◆ Task to carry out
For the entries below, how many lines contain the word "will"? Reply with the number and nothing else.

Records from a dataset
== == ==

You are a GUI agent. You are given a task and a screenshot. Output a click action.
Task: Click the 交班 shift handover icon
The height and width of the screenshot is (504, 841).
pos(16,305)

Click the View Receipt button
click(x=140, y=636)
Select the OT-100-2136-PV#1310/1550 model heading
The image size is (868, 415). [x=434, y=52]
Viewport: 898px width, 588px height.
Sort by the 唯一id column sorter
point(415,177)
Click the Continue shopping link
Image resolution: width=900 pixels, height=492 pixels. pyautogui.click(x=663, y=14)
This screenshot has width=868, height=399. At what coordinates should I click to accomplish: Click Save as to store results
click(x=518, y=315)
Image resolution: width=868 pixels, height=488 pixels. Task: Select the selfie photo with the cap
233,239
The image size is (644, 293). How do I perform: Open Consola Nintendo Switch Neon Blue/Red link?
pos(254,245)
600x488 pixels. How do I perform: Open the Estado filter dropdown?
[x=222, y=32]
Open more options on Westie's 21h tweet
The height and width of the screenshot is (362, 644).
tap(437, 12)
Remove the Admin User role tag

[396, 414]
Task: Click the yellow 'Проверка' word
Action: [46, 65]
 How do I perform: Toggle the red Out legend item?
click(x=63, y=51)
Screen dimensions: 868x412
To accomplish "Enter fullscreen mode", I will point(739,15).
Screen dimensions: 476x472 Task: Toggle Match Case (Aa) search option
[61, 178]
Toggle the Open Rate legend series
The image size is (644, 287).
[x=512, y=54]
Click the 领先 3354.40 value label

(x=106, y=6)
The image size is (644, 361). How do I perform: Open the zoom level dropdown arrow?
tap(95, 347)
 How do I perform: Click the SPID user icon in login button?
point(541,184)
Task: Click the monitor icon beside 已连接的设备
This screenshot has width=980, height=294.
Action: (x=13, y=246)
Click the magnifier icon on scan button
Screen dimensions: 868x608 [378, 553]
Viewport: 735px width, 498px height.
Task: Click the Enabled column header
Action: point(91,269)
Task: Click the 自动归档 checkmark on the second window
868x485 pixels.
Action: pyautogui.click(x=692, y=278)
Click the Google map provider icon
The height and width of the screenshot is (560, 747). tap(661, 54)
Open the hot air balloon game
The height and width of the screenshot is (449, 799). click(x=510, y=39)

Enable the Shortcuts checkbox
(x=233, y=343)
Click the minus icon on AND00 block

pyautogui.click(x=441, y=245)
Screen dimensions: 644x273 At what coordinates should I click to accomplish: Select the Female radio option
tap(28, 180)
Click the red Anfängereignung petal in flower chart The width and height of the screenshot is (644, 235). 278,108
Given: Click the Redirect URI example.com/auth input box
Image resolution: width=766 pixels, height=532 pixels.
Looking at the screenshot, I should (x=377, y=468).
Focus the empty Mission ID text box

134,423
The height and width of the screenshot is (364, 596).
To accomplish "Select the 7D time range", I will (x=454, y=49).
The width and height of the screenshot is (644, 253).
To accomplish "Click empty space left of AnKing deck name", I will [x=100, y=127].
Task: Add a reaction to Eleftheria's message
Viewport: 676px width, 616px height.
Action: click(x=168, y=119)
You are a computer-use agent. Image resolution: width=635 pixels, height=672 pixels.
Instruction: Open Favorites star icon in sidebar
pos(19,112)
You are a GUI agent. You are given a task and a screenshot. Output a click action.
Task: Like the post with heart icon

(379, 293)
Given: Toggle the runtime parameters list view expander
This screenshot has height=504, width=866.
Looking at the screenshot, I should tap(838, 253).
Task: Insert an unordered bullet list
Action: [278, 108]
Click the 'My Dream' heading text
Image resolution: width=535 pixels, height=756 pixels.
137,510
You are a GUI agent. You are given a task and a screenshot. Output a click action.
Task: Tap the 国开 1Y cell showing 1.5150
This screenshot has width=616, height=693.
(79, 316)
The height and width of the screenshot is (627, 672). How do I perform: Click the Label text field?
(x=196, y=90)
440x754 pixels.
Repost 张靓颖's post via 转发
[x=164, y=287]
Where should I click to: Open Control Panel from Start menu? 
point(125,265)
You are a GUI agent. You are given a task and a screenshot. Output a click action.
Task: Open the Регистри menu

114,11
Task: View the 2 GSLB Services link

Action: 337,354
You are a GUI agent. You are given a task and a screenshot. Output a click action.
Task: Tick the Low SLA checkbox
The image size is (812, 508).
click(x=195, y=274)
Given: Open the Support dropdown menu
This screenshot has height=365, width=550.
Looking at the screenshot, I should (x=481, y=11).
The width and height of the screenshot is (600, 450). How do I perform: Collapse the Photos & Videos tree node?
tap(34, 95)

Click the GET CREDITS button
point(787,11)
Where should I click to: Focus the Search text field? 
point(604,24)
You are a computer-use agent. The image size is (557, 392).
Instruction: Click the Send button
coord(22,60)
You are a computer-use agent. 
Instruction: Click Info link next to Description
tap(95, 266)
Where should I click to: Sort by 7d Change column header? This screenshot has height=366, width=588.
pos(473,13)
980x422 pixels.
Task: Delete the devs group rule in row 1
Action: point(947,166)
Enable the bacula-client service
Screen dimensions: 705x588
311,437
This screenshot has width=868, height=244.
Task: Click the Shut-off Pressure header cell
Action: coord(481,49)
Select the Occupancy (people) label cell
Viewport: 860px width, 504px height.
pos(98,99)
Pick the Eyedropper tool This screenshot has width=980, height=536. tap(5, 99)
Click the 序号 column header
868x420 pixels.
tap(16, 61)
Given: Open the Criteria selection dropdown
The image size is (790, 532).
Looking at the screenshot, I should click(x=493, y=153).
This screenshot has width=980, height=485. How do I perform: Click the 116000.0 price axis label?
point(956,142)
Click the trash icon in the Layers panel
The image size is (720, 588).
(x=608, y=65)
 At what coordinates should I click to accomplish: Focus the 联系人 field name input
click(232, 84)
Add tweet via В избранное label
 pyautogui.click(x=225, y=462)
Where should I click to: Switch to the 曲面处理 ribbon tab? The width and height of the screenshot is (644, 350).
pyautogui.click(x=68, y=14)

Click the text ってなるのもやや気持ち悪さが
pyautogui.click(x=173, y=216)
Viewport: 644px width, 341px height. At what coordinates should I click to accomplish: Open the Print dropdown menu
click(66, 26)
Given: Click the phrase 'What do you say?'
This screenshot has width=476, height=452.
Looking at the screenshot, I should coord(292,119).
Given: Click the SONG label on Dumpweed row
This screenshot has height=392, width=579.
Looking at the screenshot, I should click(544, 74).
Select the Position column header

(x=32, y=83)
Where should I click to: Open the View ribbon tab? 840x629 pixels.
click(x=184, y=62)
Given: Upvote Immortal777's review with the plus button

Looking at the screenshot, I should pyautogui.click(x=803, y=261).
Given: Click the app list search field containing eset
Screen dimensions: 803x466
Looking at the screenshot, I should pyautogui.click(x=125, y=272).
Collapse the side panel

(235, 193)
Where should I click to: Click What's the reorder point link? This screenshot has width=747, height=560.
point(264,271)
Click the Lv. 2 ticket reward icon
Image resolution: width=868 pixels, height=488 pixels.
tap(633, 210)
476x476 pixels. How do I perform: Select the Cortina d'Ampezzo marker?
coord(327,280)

== == ==

◆ Answer area
3